W walkach między rebeliantami a siłami wiernymi prezydentowi Baszarowi el-Asadowi na północy Syrii zginęło prawie 500 osób – poinformowało Syryjskie Obserwatorium Praw Człowieka. Wśród ofiar znajdują się nie tylko bojownicy, ale także cywile.
Informacje dotyczą walk, które od tygodnia trwają na północy kraju w prowincjach kontrolowanych przez przeciwników władz w Damaszku. W ostatnich dniach dochodzi tam do poważnych starć, które należą do najcięższych od wybuchu walk w 2011 roku.
W starciach z siłami rządowymi biorą udział głównie dzihadyści z Islamskiego Państwa Iraku i Lewantu (ISIL), którzy walczą o utworzenie na terenie Syrii państwa wyznaniowego, w którym prawo oparte byłoby na zasadach szariatu.
Obserwatorium, które ma siedzibę w Wielkiej Brytanii, podkreśla, że w starciach zginęło co najmniej 482 ludzi: 240 rebeliantów, 157 członków ISIL i 85 cywilów.

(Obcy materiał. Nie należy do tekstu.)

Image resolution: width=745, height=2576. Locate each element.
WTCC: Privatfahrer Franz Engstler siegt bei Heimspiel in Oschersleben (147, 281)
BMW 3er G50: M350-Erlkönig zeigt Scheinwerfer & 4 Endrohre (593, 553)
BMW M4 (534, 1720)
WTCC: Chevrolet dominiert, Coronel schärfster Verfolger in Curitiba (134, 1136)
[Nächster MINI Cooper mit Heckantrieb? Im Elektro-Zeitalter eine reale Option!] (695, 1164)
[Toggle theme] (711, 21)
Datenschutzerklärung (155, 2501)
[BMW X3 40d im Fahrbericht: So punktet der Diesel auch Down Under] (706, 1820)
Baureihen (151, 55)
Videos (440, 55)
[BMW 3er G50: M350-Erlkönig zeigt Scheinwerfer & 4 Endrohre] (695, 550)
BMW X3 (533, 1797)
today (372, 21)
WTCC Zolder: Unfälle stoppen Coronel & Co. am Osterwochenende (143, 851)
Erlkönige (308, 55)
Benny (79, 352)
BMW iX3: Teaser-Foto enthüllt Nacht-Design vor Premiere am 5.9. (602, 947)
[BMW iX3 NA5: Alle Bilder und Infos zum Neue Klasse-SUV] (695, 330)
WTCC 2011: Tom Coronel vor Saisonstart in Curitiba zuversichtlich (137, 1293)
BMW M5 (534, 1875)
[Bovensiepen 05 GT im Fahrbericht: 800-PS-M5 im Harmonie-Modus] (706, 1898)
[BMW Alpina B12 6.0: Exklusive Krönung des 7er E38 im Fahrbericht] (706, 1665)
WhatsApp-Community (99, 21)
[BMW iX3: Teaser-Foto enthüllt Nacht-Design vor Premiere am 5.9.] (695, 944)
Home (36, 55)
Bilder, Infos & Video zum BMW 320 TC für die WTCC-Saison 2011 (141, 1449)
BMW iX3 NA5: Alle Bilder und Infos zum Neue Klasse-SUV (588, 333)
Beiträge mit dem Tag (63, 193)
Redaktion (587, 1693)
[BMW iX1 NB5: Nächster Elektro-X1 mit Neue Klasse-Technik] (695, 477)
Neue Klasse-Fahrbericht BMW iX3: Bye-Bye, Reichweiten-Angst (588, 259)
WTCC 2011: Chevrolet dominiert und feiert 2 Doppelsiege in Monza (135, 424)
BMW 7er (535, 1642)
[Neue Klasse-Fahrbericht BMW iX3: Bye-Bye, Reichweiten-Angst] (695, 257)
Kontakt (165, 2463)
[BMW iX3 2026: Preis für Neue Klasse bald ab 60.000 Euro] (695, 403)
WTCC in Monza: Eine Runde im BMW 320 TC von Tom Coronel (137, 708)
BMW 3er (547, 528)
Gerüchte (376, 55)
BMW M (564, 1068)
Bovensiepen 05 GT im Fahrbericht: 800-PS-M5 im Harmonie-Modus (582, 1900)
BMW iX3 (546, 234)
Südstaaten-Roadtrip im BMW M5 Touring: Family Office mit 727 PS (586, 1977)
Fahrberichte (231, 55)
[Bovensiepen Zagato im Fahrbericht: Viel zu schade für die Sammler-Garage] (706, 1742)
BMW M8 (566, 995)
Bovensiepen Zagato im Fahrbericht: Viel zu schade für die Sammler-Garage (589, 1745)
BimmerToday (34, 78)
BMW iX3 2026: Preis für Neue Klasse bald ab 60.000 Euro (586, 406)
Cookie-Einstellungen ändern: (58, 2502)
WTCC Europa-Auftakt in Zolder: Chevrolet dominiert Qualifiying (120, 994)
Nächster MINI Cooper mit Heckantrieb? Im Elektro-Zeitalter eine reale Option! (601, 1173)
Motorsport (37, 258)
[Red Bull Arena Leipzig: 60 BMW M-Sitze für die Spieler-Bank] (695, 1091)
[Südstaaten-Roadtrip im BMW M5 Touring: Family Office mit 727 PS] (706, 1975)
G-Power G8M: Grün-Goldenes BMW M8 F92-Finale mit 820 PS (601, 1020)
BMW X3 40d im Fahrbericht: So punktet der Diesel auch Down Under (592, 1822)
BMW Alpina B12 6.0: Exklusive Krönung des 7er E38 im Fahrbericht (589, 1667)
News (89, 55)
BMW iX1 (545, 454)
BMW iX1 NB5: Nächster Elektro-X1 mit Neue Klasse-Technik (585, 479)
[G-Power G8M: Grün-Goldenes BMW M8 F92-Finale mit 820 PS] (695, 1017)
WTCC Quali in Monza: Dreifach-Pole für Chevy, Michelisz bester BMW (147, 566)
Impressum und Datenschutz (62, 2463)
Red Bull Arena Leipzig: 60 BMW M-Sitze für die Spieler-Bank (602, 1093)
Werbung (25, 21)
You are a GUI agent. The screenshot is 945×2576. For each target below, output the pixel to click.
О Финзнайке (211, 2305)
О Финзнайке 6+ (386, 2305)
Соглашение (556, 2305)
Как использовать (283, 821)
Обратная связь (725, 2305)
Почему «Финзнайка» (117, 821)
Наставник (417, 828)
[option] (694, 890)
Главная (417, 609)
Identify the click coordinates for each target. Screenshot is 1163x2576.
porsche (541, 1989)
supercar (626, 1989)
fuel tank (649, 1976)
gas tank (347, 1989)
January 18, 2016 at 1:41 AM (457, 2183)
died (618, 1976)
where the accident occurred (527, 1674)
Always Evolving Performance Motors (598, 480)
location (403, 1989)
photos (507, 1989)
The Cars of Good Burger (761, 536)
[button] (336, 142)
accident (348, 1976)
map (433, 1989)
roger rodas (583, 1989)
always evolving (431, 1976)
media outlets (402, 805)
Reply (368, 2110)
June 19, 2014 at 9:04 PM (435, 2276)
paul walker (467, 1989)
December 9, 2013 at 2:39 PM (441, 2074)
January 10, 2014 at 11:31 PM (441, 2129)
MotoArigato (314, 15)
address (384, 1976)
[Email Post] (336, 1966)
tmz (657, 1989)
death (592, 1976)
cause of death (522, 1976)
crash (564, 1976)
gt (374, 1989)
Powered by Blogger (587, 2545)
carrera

Z informacji aktywistów wynika, że bilans ofiar śmiertelnych konfliktu w Syrii przekroczył 130 tys., z czego ponad jedna trzecia to cywile. Liczba zabitych może być jednak wyższa o 50 tys. Według ONZ liczba zabitych w Syrii już kilka miesięcy temu przekroczyła 100 tys.